AOGCC approved viscosity reducing water alternating gas injected as an EOR process for the West Sak oil pool in 2014; four injectors received viscosity reducing injection in 2018 and ConocoPhillips said results suggest positive benefits.
A five well West Sak program was approved and started in 2019, with two injectors and a dual lateral producer completed in 2019. Future drilling at West Sak will initially focus on completion of the five well program; there are also plans to expand the 3R drill site to accommodate up to nine new wells, a project that could include formation of the North West Sak participating area.
“Development of the West Sak and NEWS oil pools may be enhanced by installation of new drill sites to provide infrastructure and access for new drilling targets,” the company said.
Smaller poolsThere are also three smaller pools at Kuparuk: Tarn, Tabasco and Meltwater
There are 56 active wells at Tarn, 39 producers and 17 injectors, and the field averaged 6,150 bpd of oil production in 2019 and 16,300 bpd of water, with 26,900 bpd of water injection.

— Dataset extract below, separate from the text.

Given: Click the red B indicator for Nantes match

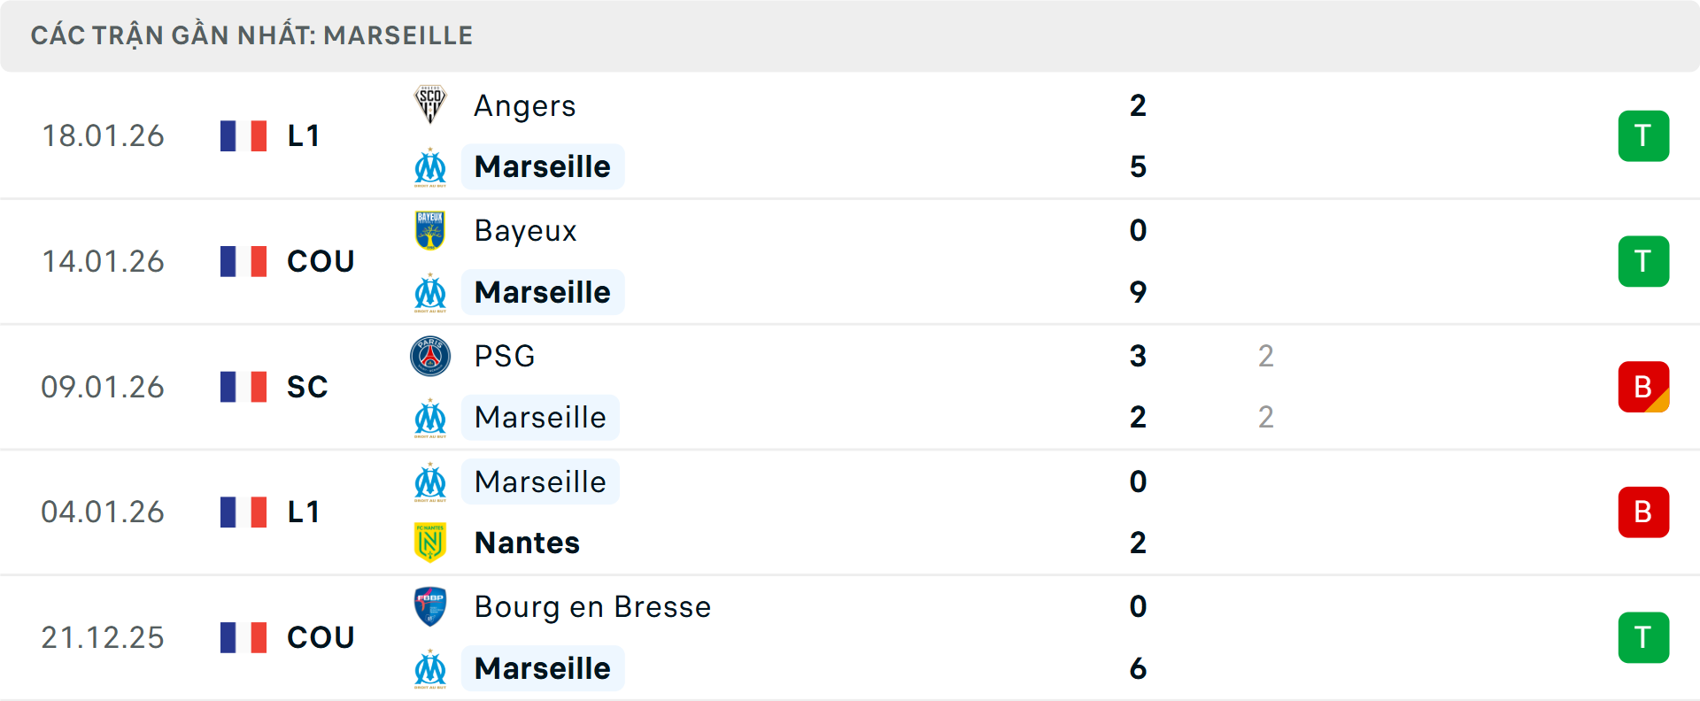Looking at the screenshot, I should [1644, 512].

Continuous MI injection was the development plan for Tarn, but a higher quality reservoir discovered during drilling from the 2N and 2L pads “reopened the potential of using an MWAG recovery process,” which, compared to MI, “is expected to yield higher recoveries than the original straight gas injection approach due to improved mobility control,” ConocoPhillips said.
NGL importation from Prudhoe ceased in 2014, and “immiscible water-alternating gas utilizing lean gas was applied to the Tarn reservoir through late 2018.” NGL imports resumed in 2018 and the field was returned to MWAG flood.

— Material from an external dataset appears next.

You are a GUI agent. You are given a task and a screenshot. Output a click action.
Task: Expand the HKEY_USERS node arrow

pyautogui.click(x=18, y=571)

Tabasco had eight active wells in 2019, five producers and three injectors. Oil production averaged 1,390 bpd, water production averaged 13,640 bpd and water injection averaged 13,970 bpd.
Waterflood is the major recovery mechanism at Tabasco.

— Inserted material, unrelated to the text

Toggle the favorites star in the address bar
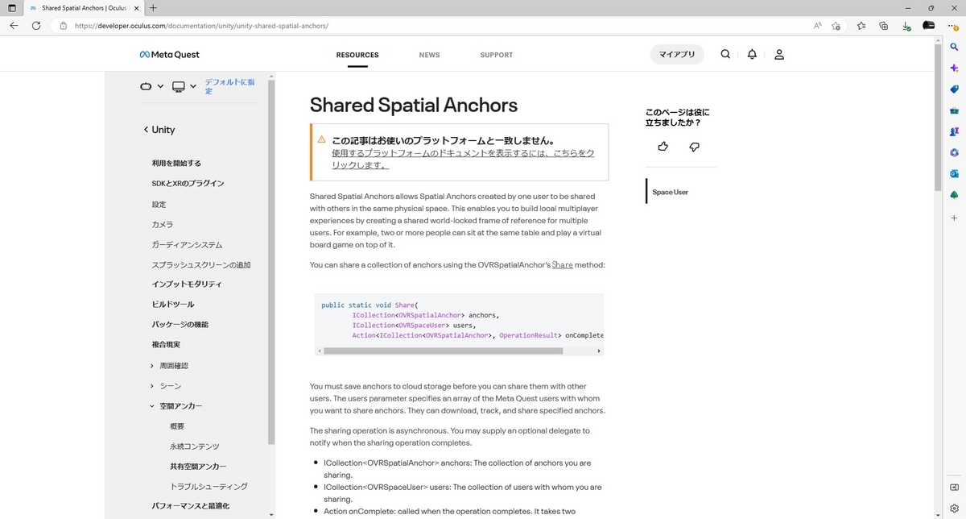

ConocoPhillips said that in recent years “reservoir management optimization by shutting in the central canyon producers to increase the pressure support on the peripheral wells shows positive results on total oil production and stabilization of water production,” with study of waterflood optimization strategies planned for the next 5 years and long term.
“In-depth geological study shows that the shallow portion of the Tabasco reservoir has not been adequately swept when compared to the deeper portion,” the company said.
Meltwater, at drill site 2P, has 10 producers and seven injectors, and averaged 450 bpd of oil in 2019, and 40 bpd of water.
Miscible injection stepped at Meltwater in 2019, ConocoPhillips said, and the field was converted to waterflood. There was a decade of gas-only injection, and the company said it expects it will be at least 7 years before it sees benefits of water injection.
Further development drilling opportunities are being analyzed, with possible opportunities for coiled tubing drilling sidetracks or conversion of producers to injectors.